Imagine a situation: you’ve been working on a mobile app for months or even a year. You, your partners, or your team double-checking and testing the code, agonizing over the design to get the perfect product in the end. And then it’s in the AppStore, and you eagerly monitor the stats to see the desirable downloads. But… no miracle happened.

A day or two or a week goes by, but the app still isn’t of any interest to users. And that’s the real shock. It turns out that all the efforts were spent in vain, and as a result you released a product that does not interest anyone at all.

Yes, it can be perfectly made; it can have the most convenient functionality on the market, it can correspond with all the popular trends for startups. But the product can simply not meet the needs of consumers. And by the way, that’s the main reason why most startups fail.

So what should be taken into consideration in order not to fail at the very start? Here are 5 key questions you should work through before launching a startup.

How to create a mobile app that’s helpful to users?

The key to creating a product is not its design and functionality, but its ability to solve a user’s problem. Because this is what will ensure that your app is downloaded and actively used in the future. Everything else is a matter of convenience and a nice look and feel.

The only verification of the very utility of your product, its importance for the customer, ways to solve existing problems and customer satisfaction increase the chance that the product will successfully enter the market.

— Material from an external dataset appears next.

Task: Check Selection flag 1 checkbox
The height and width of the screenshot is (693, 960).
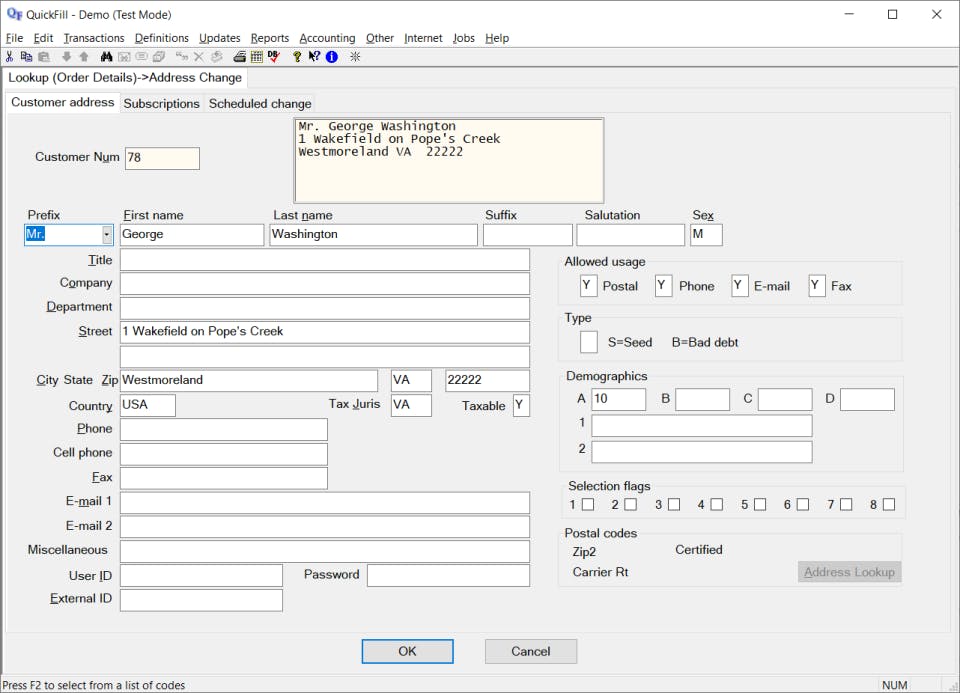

How to understand what the user’s needs are?

The best way to determine a user’s need is to come up with a theory and then validate it. For example, if you want to create an app for delivering fresh, peeled vegetables, you need to understand how many of your consumer need all the features of the delivered product. Whether there is a real need for vegetable delivery in your city/neighborhood or neighbor. And whether it should be fresh and peeled vegetables, whether the consumer is ready to incur additional costs for this service, or it is enough to limit the standard set of characteristics. And perhaps it is necessary to give the consumer the right to choose in what form the vegetables should be delivered.

To do this, it is not enough to hear from the people around you something like: “And it would be great if there was such a service. You need to test the theory by providing, for example, a product demo for the focus group.

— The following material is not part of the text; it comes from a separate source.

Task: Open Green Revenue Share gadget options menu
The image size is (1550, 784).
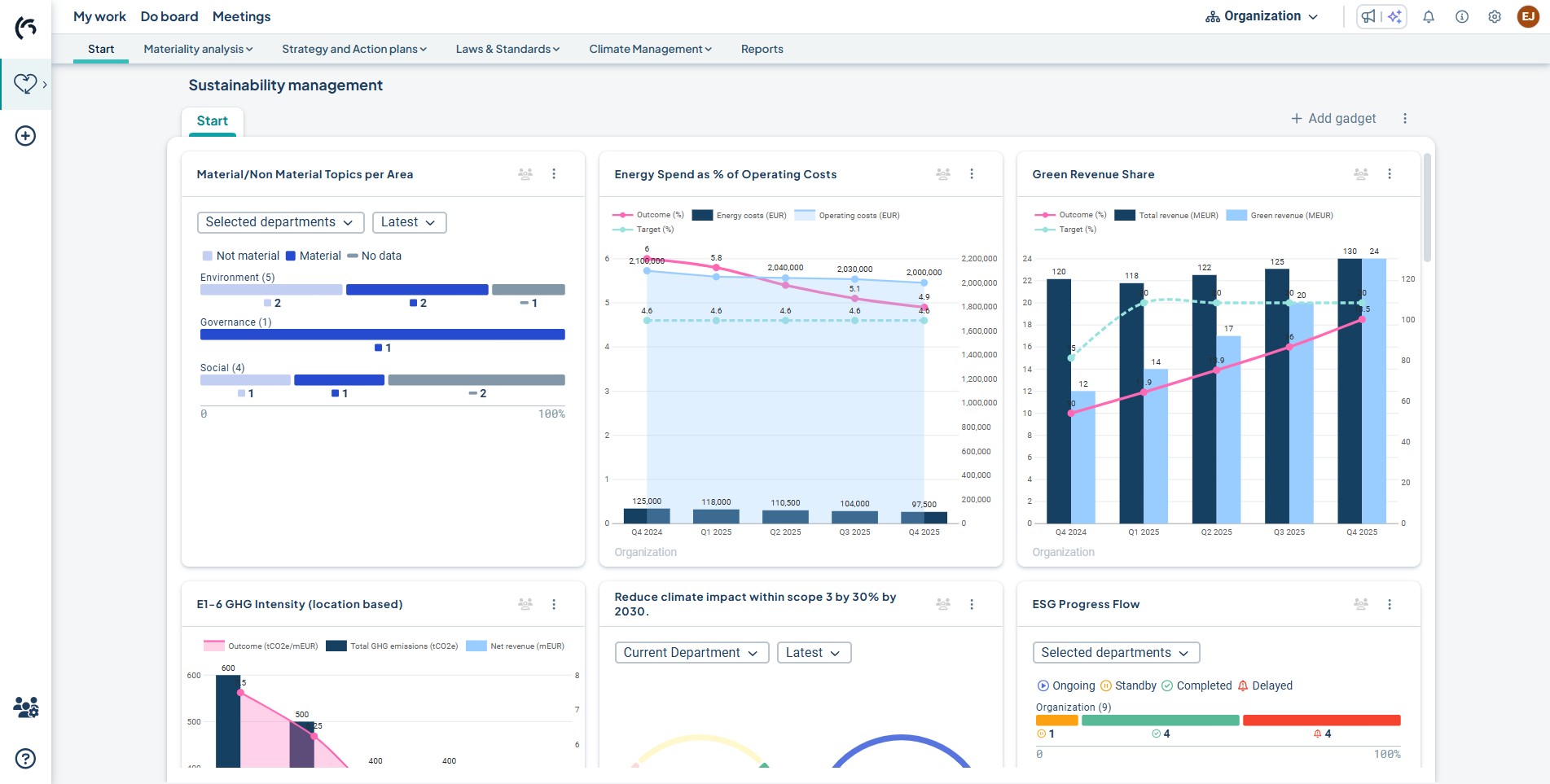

How to prepare for hypothesis testing?

In order to solve a user problem, you need to find it and analyze it. And here it is important to stick to the scheme of any business idea:

  • Identify the target audience and the problems to be solved.
  • Define a list of theories
  • Find a way to confirm or disprove the theory.

Can’t you do without all of these tests when creating a product?

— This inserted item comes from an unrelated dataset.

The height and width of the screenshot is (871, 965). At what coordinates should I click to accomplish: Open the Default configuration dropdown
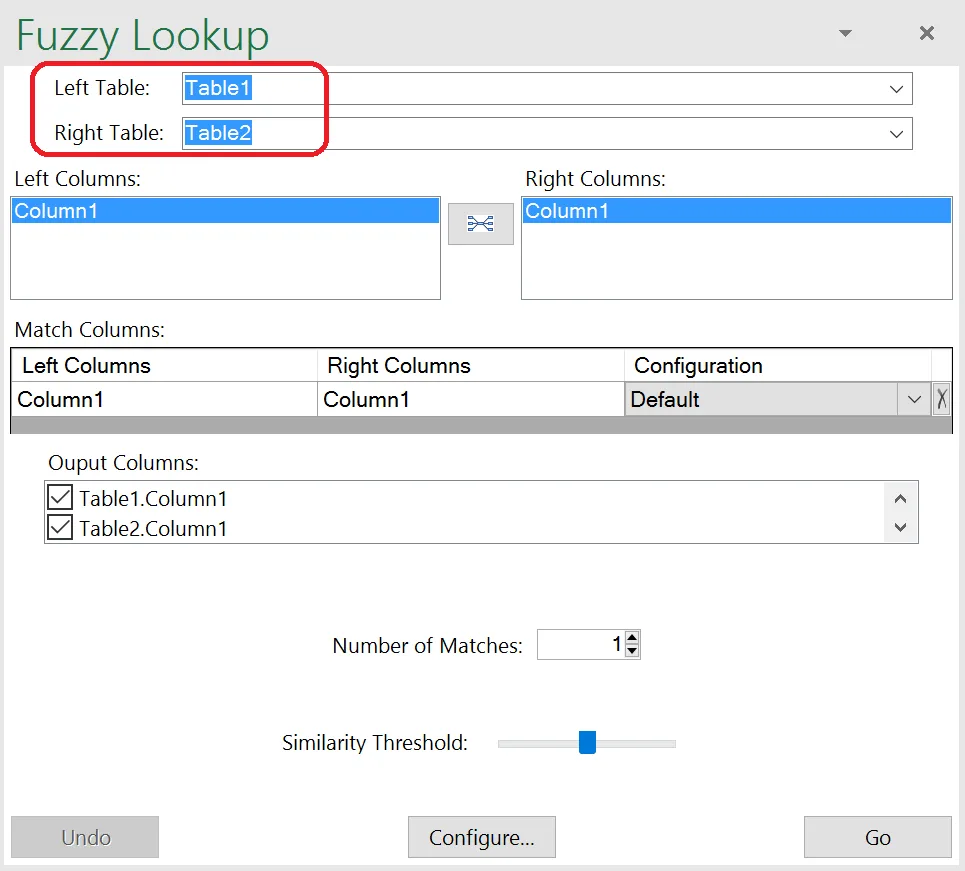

If you want your product to be in demand, you can’t do without it. If you’re creating something for yourself, then of course there’s no need for all these theories, checks, and all this headache.

As the survey of successful startups of 2019-2020 shows, the longest, most meticulous and intensive work was just at the stage of proposing theories and their confirmation and at the stage of creating a detailed and technological demo of the product. And the final result could often be categorically different from the original version.

So, is creating a demo and initial testing enough to bring a product to market?

Absolutely not.

First, because it’s not enough to identify the user’s need and offer them a solution. You need to constantly monitor how valuable the solution is to the user. Whether they are willing to come back to your product, recommend the product, and so on.

To do this, it is important to track feedback, create product evaluation tools, allocate a field for user recommendations.

Second, the more users your product has, the more the original audience problem can change. The audience gets bigger, and the product needs to be refined and improved.

That is, you need to keep testing new – improved and refined – versions of the product in order to understand how much and for which category of users they are relevant.